Sermons

Summary: Every now and then something happens, after a long struggle, to give us a breakthrough. So with God in Christ, planning from the foundation of time for the cross and achieving a breakthrough victory at the empty tomb. So count nothing impossible.

Every now and again, in human history, we achieve a breakthrough. Something which we have worked for, hoped for, fought and died for, finally happens. There has been struggle and agony and seemingly endless defeat, but suddenly it all works out. That’s called a breakthrough.

You know the feeling. You’ve had breakthroughs in your life. Maybe it was a job you wanted. You studied, you interviewed, you wrote letters, and then you waited. You waited and you waited. "Don’t call us, we’ll call you." Except they didn’t. And then one day you came home from trudging around the city, trying to find something, anything, and there was a message for you: call the personnel office right away, they have a job for you. Do you remember? Do you remember what that felt like? It was a breakthrough, something you had worked and hoped and struggled for for a long time -- and all of a sudden it just happened. It was a breakthrough.

More than a hundred years ago, the British and the French began thinking about how to connect their two countries, separated by the English Channel and by centuries of animosity and mutual suspicion. Many proposals for bridges or tunnels or causeways were offered, and a few even got started. But the weather and the cost and the political climate and a host of other things always seemed to stop them. And so for more than a century the idea of connecting Britain to the continent remained just a dream. But a few years ago the two governments began again; they poured hours upon hours of time into the planning and the work, they poured tons of money and energy into the project, and finally, just a few weeks ago, workers tunneling from Britain and workers tunneling from France met each other under the Channel and punched a hole in the last remaining rock, shaking hands miles from shore and well beneath the water. That’s a breakthrough! Something that took more than a century of planning and negotiating to achieve: finally a breakthrough!

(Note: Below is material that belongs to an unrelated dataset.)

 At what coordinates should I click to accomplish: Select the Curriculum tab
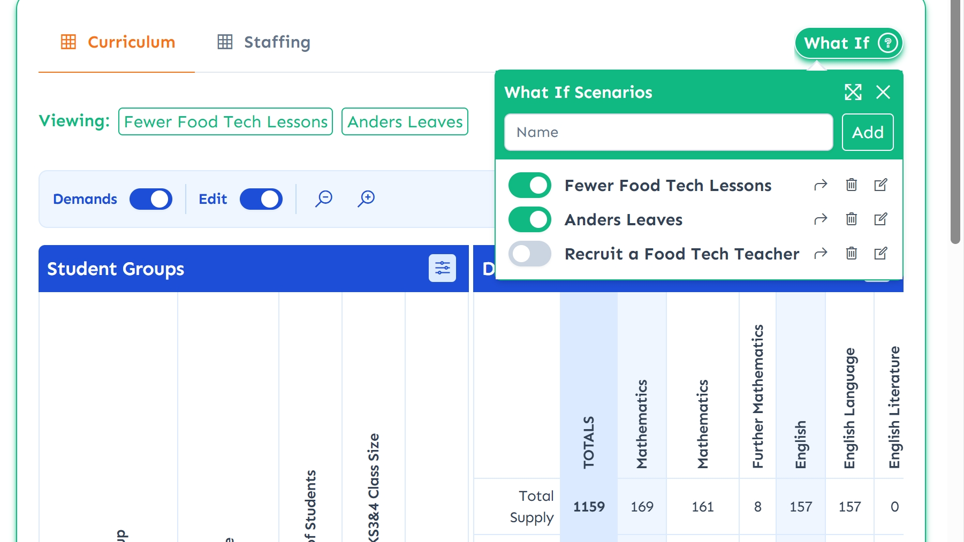click(118, 42)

Of course I suspect that the finest moments we have, the great, exhilarating moments, are those in which a breakthrough is achieved for the human spirit. Something that people have longed for and hoped for and prayed for for the world in which they live becomes a reality. That has to be one of the greatest moments that any of us can experience. Do you remember how you felt about this time last year, when all of a sudden we were seeing the end of nearly a half-century of Cold War? Suddenly, and almost without warning, the Berlin wall was coming down and the two Germanies were on a course of reunification. Suddenly, and almost without warning, what we had called the "Evil Empire" was changing and opening up. Suddenly nation after nation was throwing off Communist rule. And we knew the excitement and the joy of breakthrough; had we not prayed for this and hoped for this and paid taxes for this? Breakthrough.

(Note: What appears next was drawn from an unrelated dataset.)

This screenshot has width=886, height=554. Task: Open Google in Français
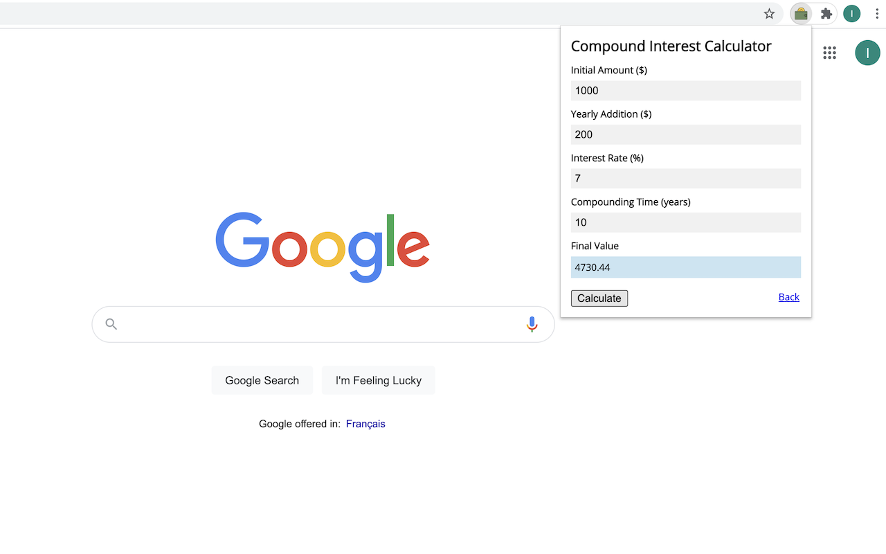(365, 423)
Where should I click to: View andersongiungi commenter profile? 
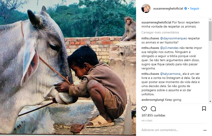[x=153, y=100]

Every now and again, in human history, we achieve a breakthrough. Something which we have worked for, hoped for, fought and died for, finally happens. There has been struggle and agony and seemingly endless defeat, but suddenly it all works out. That’s called a breakthrough. And it is a joyous, fulfilling moment.

Since the dawn of human consciousness, men and women have known that they needed a savior. When our ancestors first got up off their hind legs and began to think, when the Spirit of God first breathed and they became living souls, made in the image of God, they knew that their condition was serious and that they needed to be saved. There has never been a culture or a society, so far as the anthropologists can tell us, that has not had a sense of right and wrong. Every nation, every people, understands that we are as human beings in a mess. And every nation, every people, understands that we cannot seem to get out of this mess by ourselves. Everyone knows that we need a breakthrough.

And so our God, from before the beginning of the beginning, from before time itself, purposed to break through some day with a savior. Remember that this savior is no accident, He is no last minute improvisation by a God who does not plan: this savior, as Paul says, "is the image of the invisible God, the firstborn of all creation, for in him all things in heaven and on earth were created … He is before all things, and in him all things hold together." Our God, from before the beginning of the beginning, from before time itself, held in His heart that moment when He would break through.

Consider how the ages waited for Him. Consider how humanity yearned for a savior. Remember how the prophets spoke of the one who would come. Remember how the people of God prayed for Him. Think how even the pagans of the ancient world dimly perceived that such a one would come: the Greeks, the Romans, the Egyptians, many nations told stories for centuries about one who would come and bring an era of peace. Think how long and how diligently and how patiently the ages waited for Him.